» **What to do**: Update the listing below by changing each "Spaans leren" to "Spaans studeren" and keeping everything else the same.

» **Extracted data**:
______________________________

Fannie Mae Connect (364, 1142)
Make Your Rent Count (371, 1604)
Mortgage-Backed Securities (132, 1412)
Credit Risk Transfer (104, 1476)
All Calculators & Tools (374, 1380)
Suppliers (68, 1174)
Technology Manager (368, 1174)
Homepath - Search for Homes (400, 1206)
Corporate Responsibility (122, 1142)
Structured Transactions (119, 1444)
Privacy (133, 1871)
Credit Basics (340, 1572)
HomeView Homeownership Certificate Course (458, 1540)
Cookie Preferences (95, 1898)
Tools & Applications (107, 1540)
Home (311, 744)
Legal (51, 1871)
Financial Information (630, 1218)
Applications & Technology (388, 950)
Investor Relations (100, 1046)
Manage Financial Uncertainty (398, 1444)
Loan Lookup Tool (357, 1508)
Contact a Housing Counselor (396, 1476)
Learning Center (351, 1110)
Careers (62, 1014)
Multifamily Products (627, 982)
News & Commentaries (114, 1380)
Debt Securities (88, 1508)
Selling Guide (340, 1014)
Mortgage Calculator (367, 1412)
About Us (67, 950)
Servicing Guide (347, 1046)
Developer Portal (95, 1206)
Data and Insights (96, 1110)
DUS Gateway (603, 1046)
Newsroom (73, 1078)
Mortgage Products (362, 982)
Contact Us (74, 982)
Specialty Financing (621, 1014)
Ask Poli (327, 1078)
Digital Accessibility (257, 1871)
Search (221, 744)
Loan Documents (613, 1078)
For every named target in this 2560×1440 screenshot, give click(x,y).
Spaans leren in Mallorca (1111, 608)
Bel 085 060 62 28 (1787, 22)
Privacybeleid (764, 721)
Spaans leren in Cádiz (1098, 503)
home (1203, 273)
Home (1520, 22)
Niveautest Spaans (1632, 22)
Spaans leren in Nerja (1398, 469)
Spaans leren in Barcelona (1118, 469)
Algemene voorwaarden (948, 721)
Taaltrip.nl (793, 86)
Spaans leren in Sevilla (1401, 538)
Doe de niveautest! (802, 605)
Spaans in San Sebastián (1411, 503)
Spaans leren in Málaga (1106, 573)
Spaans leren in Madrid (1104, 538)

______________________________

» **Correct response**:
Fannie Mae Connect (364, 1142)
Make Your Rent Count (371, 1604)
Mortgage-Backed Securities (132, 1412)
Credit Risk Transfer (104, 1476)
All Calculators & Tools (374, 1380)
Suppliers (68, 1174)
Technology Manager (368, 1174)
Homepath - Search for Homes (400, 1206)
Corporate Responsibility (122, 1142)
Structured Transactions (119, 1444)
Privacy (133, 1871)
Credit Basics (340, 1572)
HomeView Homeownership Certificate Course (458, 1540)
Cookie Preferences (95, 1898)
Tools & Applications (107, 1540)
Home (311, 744)
Legal (51, 1871)
Financial Information (630, 1218)
Applications & Technology (388, 950)
Investor Relations (100, 1046)
Manage Financial Uncertainty (398, 1444)
Loan Lookup Tool (357, 1508)
Contact a Housing Counselor (396, 1476)
Learning Center (351, 1110)
Careers (62, 1014)
Multifamily Products (627, 982)
News & Commentaries (114, 1380)
Debt Securities (88, 1508)
Selling Guide (340, 1014)
Mortgage Calculator (367, 1412)
About Us (67, 950)
Servicing Guide (347, 1046)
Developer Portal (95, 1206)
Data and Insights (96, 1110)
DUS Gateway (603, 1046)
Newsroom (73, 1078)
Mortgage Products (362, 982)
Contact Us (74, 982)
Specialty Financing (621, 1014)
Ask Poli (327, 1078)
Digital Accessibility (257, 1871)
Search (221, 744)
Loan Documents (613, 1078)
For every named target in this 2560×1440 screenshot, give click(x,y).
Spaans studeren in Mallorca (1111, 608)
Bel 085 060 62 28 (1787, 22)
Privacybeleid (764, 721)
Spaans studeren in Cádiz (1098, 503)
home (1203, 273)
Home (1520, 22)
Niveautest Spaans (1632, 22)
Spaans studeren in Nerja (1398, 469)
Spaans studeren in Barcelona (1118, 469)
Algemene voorwaarden (948, 721)
Taaltrip.nl (793, 86)
Spaans studeren in Sevilla (1401, 538)
Doe de niveautest! (802, 605)
Spaans in San Sebastián (1411, 503)
Spaans studeren in Málaga (1106, 573)
Spaans studeren in Madrid (1104, 538)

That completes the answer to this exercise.